For years, when invoking geomag-algorithms' update mechanism, inputs
were pulled and checked from the run_as_update() method inside the
Controller class. I never understood this. It seemed to break the
logic of the update mechanism if no inputs were available for the
current inteval/gap. This might even be the source of noted issues
where running back-filling scripts didn't behave as expected, and
those scripts needed to be run multiple times.

What's more, the run_as_update() method logically seems like the
most appropriate place to read *outputs* and check for gaps. Whereas
the run() method seems like the most appropriate place to read
inputs, apply algorithms, and write out outputs.

In any case, this change should not break any existing code. It
should only allow the update mechanism to complete, every time, and
as originally intended, rather than be short-circuited when input
data are missing for the current interval (but might be available
for previous intervals)..
---
 geomagio/Controller.py | 21 ++++++---------------
 1 file changed, 6 insertions(+), 15 deletions(-)
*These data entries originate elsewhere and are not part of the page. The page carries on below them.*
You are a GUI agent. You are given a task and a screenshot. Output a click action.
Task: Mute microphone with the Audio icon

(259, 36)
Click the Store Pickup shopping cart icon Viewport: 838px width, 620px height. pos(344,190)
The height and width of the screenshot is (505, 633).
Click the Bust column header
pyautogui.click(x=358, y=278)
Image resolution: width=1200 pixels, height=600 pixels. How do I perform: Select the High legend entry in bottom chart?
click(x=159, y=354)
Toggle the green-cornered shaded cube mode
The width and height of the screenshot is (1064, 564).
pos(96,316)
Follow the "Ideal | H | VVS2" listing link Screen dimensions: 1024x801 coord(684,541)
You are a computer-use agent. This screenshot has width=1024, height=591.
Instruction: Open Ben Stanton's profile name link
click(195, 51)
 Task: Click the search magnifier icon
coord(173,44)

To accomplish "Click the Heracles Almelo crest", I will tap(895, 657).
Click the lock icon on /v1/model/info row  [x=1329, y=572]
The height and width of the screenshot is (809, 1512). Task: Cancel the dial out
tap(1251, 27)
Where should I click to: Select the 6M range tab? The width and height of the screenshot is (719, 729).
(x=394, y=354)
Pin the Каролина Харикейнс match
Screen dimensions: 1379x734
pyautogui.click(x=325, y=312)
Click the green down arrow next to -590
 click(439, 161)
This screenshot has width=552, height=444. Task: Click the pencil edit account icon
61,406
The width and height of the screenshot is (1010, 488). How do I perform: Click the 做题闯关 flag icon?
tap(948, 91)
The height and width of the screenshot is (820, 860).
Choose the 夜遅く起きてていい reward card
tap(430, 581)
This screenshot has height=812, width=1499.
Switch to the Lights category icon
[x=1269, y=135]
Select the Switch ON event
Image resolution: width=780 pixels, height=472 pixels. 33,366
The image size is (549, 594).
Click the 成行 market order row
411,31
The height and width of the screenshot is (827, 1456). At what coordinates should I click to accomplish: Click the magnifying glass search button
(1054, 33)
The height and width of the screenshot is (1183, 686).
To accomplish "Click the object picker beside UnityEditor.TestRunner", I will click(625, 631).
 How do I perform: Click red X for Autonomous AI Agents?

diff --git a/geomagio/Controller.py b/geomagio/Controller.py
index 9d50ceb2..d9feb299 100644
--- a/geomagio/Controller.py
+++ b/geomagio/Controller.py
@@ -285,8 +285,12 @@ class Controller(object):
             channels=input_channels,
             interval=input_interval,
         )
-        if timeseries.count() == 0:
-            # no data to process
+        if not algorithm.can_produce_data(
+            starttime=timeseries[0].stats.starttime,
+            endtime=timeseries[0].stats.endtime,
+            stream=timeseries,
+        ):
+            # don't process if nothing will be produced
             return
         # pre-process
         if next_starttime and realtime:
@@ -416,18 +420,6 @@ class Controller(object):
                 ]
             ]
         for output_gap in output_gaps:
-            input_timeseries = self._get_input_timeseries(
-                algorithm=algorithm,
-                observatory=observatory,
-                starttime=output_gap[0],
-                endtime=output_gap[1],
-                channels=input_channels,
-                interval=input_interval,
-            )
-            if not algorithm.can_produce_data(
-                starttime=output_gap[0], endtime=output_gap[1], stream=input_timeseries
-            ):
-                continue
             # check for fillable gap at start
             if output_gap[0] == starttime:
                 # found fillable gap at start, recurse to previous interval
@@ -469,7 +461,6 @@ class Controller(object):
                 starttime=gap_starttime,
                 endtime=gap_endtime,
                 input_channels=input_channels,
-                input_timeseries=input_timeseries,
                 output_channels=output_channels,
                 input_interval=input_interval,
                 output_interval=output_interval,
-- 
GitLab